▶ _What to work on_
Below are the records; copy exactly the stretch from the line containing "You are a GUI" through the line containing "You are a computer-use", both ends included, and nothing else.

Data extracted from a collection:
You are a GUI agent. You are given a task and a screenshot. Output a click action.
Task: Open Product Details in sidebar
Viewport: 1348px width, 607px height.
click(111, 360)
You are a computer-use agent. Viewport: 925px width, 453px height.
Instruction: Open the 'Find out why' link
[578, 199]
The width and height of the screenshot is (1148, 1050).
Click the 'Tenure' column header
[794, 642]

...

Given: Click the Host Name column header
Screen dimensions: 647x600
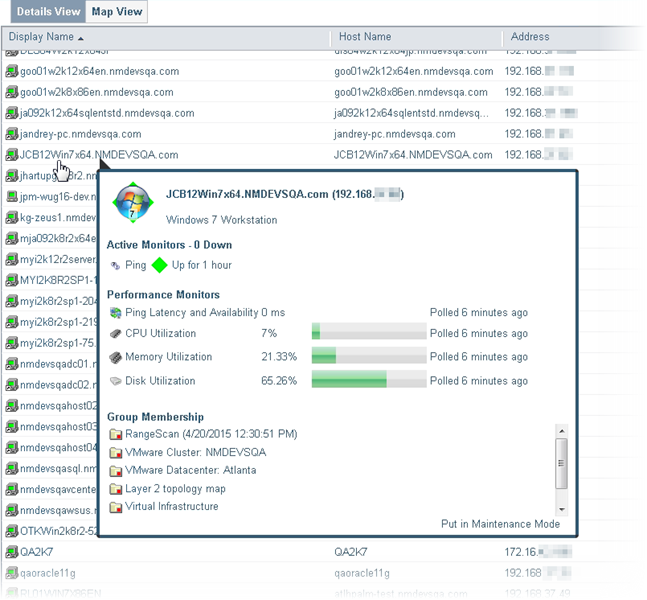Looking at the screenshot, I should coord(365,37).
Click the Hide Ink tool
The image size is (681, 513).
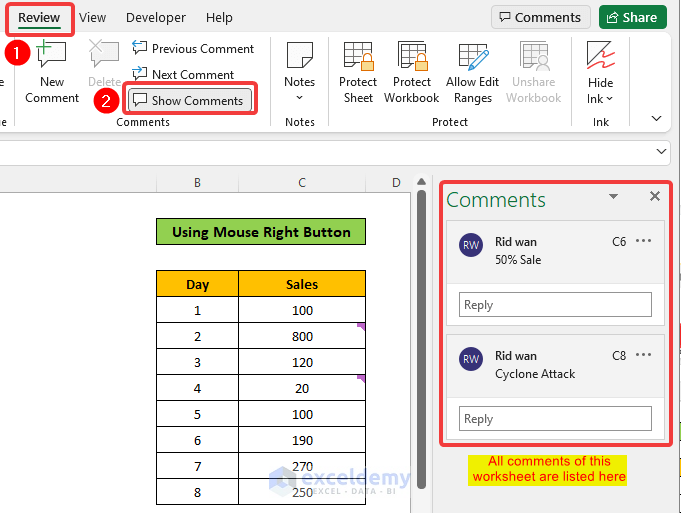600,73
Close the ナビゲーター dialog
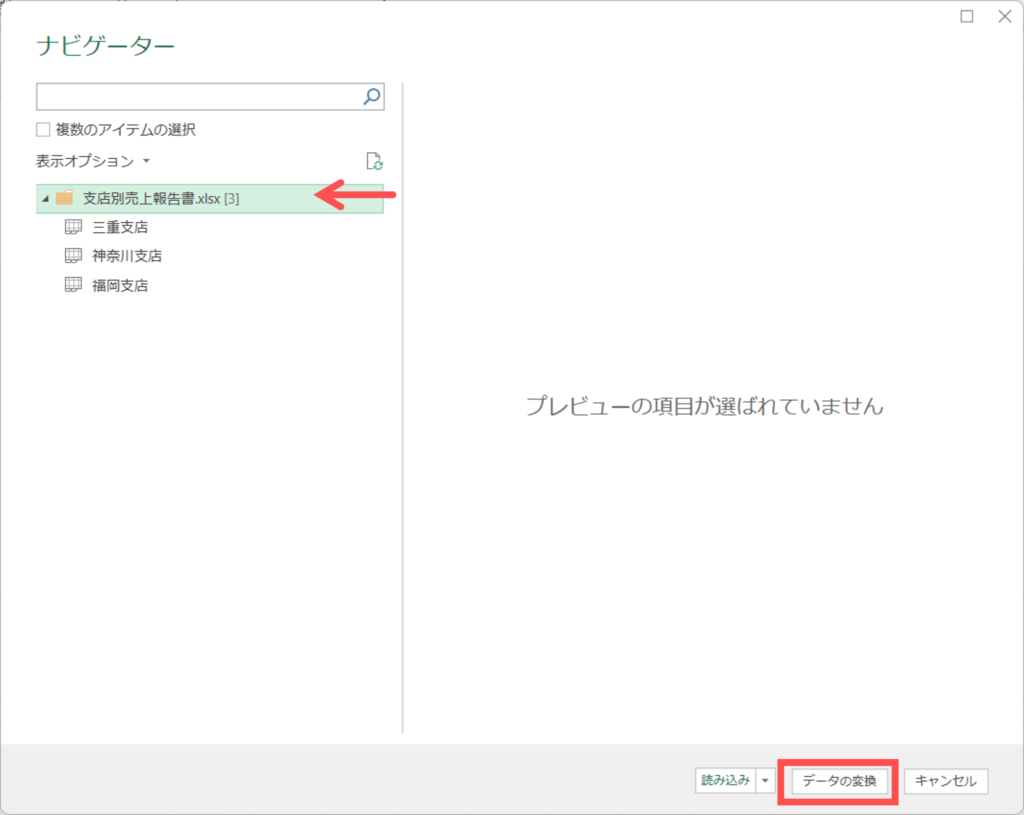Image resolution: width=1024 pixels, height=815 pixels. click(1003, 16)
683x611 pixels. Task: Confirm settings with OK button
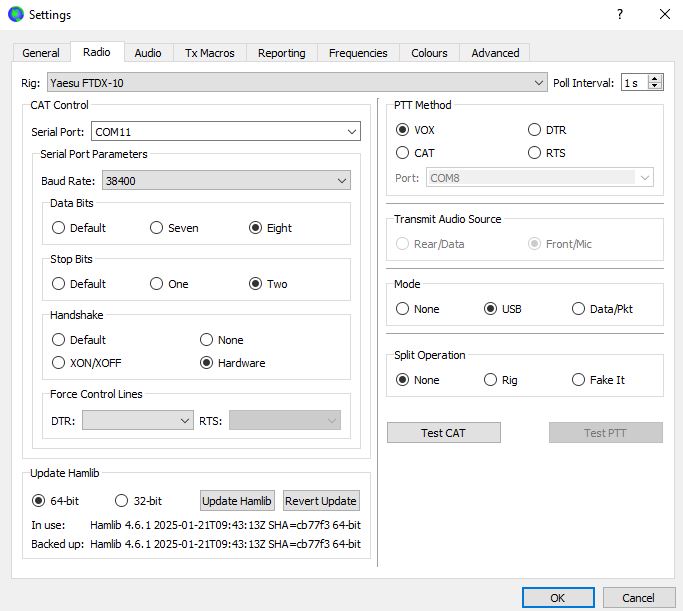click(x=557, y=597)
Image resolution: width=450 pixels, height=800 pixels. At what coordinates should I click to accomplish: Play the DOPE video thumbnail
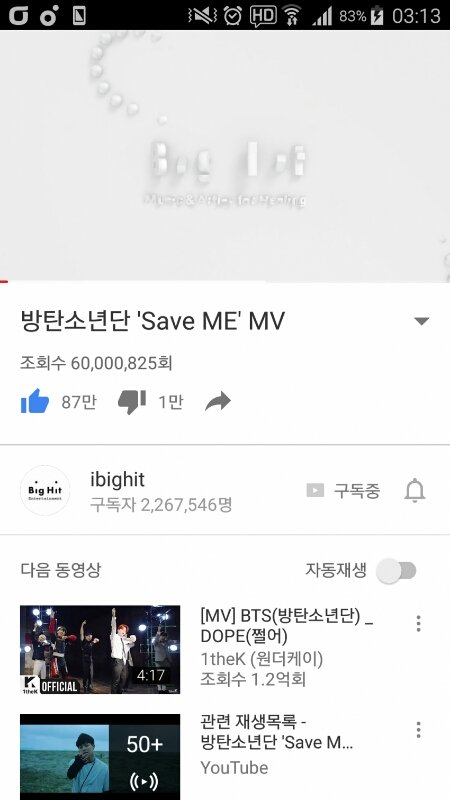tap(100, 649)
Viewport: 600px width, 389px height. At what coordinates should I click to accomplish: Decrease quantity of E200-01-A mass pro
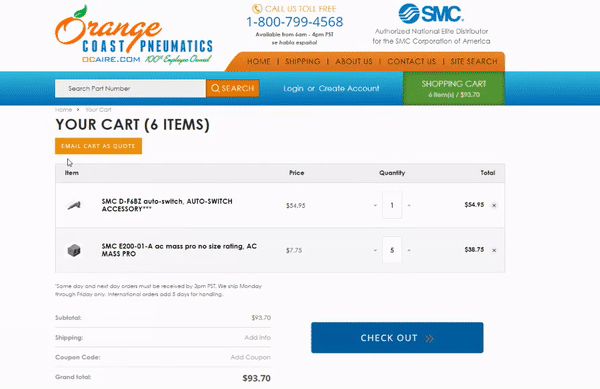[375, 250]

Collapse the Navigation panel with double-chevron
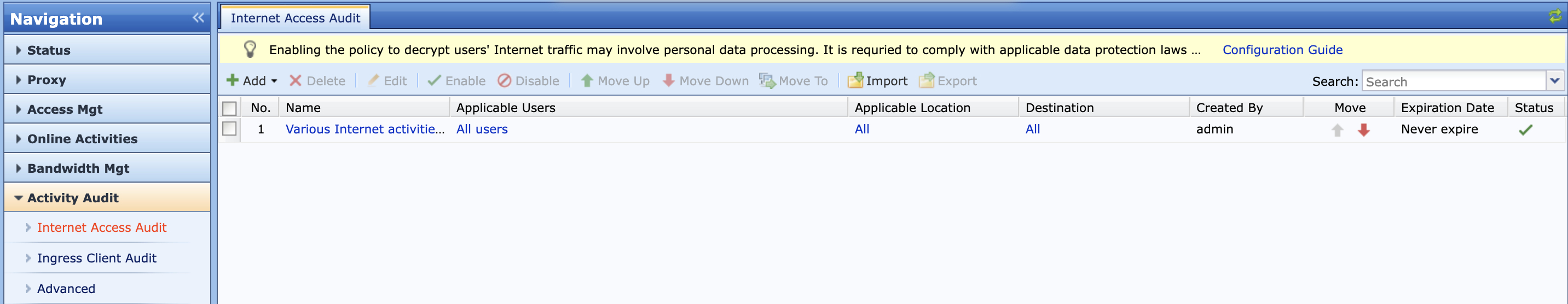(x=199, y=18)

▶ _Solution to this problem_
You are a GUI agent. You are given a task and a screenshot. Output a click action.
Task: Open Product Details in sidebar
Viewport: 1348px width, 607px height.
click(111, 360)
You are a computer-use agent. Viewport: 925px width, 453px height.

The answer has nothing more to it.